В центре картины сидит хозяин в белой рубахе, уверенный в себе человек. Лицо у него восточного типа, волевое и неподвижное, он носит усы и курит трубку. Это тот же самый командарм – с картины 1932 г., но здесь черты его еще отчетливее: не вполне портретные, но с явными характеристиками, отсылающими к вождю. Это не вполне Сталин, вероятно, в сознании мастера сложился симбиоз Сталина и Ленина (на том же основании, на каком сложился симбиоз art nouveau и соцреализма). В тот же год, несколько раньше картины «Новоселье», Петров-Водкин пишет портрет В. И. Ленина точно в той же позе, в какой сидит герой «Новоселья», точно в такой же белой рубахе, в таком же ракурсе и с таким же выражением лица. Нет ни малейшего сомнения, что именно этот образ художник перенес в большую композицию, но снабдил персонажа усами и трубкой, придал ему и сталинские характеристики. Этот человек, новый хозяин, чувствует себя в чужой квартире уверенно: въехал по праву, он здесь надолго, это теперь его мир.

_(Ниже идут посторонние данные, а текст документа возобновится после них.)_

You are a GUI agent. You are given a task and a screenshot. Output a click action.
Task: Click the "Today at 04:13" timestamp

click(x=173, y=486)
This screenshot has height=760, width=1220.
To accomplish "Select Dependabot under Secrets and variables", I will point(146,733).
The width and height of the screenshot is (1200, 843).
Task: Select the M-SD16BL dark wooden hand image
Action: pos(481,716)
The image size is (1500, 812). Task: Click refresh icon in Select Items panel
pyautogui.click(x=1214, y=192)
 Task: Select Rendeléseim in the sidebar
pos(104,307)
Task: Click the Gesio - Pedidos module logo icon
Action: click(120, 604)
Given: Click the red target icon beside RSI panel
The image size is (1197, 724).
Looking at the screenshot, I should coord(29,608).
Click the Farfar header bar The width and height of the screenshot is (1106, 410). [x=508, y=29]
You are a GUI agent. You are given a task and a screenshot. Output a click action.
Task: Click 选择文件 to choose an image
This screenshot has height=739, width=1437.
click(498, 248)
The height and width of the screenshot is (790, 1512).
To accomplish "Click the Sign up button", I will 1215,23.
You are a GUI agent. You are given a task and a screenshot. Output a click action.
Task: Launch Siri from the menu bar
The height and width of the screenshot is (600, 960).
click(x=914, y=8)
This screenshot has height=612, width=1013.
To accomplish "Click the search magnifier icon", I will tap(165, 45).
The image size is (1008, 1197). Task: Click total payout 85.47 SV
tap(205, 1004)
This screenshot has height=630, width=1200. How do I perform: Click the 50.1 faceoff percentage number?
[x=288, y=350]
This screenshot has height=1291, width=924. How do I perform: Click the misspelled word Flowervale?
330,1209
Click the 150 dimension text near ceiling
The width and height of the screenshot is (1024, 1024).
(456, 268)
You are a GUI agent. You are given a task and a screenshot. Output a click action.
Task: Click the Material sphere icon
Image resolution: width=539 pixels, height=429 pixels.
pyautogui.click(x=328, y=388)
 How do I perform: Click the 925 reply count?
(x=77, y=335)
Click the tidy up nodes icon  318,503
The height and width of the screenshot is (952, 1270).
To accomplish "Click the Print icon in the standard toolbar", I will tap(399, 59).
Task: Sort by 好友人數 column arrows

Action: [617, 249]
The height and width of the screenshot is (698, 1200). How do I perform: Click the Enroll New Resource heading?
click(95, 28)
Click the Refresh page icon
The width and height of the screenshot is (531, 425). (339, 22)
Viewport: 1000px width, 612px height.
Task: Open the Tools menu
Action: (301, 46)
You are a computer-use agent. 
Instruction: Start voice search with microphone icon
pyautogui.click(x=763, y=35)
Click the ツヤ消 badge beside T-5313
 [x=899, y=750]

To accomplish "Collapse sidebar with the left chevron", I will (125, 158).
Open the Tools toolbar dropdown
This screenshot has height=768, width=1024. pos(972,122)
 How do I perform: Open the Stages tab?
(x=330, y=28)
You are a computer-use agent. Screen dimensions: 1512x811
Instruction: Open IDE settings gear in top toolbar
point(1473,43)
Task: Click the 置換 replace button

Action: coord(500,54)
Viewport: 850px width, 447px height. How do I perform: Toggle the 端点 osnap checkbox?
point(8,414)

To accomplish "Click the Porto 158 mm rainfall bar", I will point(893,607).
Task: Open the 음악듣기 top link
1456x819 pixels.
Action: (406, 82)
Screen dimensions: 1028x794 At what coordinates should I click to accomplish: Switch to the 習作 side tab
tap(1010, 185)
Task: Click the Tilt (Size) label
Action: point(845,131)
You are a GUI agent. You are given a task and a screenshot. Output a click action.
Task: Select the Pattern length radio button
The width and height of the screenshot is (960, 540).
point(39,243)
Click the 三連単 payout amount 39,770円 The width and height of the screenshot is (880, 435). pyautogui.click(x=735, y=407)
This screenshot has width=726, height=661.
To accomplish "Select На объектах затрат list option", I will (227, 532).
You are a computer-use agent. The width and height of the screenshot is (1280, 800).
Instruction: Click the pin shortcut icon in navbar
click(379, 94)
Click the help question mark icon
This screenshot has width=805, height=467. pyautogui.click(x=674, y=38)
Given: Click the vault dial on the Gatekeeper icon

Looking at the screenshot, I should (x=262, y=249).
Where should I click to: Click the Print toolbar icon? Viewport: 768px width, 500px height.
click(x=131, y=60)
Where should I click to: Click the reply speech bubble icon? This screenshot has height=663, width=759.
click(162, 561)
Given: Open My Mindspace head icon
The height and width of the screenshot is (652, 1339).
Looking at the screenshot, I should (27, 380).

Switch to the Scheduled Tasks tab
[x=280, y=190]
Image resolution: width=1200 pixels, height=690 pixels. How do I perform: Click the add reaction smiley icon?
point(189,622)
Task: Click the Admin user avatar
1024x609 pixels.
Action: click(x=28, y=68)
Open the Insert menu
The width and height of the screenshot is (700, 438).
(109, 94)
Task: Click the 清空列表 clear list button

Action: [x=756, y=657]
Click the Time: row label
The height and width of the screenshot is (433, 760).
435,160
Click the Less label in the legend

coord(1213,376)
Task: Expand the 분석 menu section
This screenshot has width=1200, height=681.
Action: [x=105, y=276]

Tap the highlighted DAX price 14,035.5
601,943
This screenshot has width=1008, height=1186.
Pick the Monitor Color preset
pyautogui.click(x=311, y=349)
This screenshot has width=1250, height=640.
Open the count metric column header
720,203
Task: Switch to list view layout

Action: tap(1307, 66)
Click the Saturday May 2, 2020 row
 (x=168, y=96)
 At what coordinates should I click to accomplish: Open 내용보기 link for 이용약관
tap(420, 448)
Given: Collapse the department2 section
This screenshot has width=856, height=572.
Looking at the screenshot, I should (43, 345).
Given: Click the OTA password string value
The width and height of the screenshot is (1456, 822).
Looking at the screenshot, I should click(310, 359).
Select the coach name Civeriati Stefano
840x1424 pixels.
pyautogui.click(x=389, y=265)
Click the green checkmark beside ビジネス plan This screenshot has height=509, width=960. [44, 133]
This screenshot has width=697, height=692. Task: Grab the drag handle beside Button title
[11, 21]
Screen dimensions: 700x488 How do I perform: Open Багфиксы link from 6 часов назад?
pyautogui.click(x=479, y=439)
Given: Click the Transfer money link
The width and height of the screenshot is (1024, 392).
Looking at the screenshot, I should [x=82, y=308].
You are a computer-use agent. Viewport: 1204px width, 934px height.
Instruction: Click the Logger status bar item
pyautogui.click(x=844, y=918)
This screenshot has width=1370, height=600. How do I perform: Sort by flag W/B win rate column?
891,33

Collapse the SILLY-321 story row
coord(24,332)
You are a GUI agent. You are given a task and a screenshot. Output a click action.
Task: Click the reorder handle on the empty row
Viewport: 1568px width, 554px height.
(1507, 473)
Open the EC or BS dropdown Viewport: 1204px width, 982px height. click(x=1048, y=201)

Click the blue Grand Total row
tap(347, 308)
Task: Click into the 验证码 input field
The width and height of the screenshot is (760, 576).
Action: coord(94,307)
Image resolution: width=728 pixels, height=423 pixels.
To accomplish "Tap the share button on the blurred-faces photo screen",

Картина, как это свойственно зрелому Петрову-Водкину, написана без аффектаций, повествование ведется спокойным, никак не интонированным языком: вот табурет, вот пустая рамка от выдранной картины, вот такой среди гостей имеется военный. Это (что исключительно важно) не иносказание, поскольку весь язык Петрова-Водкина всегда балансирует между типичной мифологией модерна и иконописным стилем, с одной стороны, – и хроникой событий, с другой стороны, – то выработался язык, в котором всякая цитата, всякая символика, всякое иносказание вписывается в общую мифологизацию. Мастер не говорит так называемым эзоповым языком просто потому, что самый натуральный «реалистичный» облик, написанный им, – уже обобщенная иконописная символика; нет возможности вставить иносказание в сочиненный миф.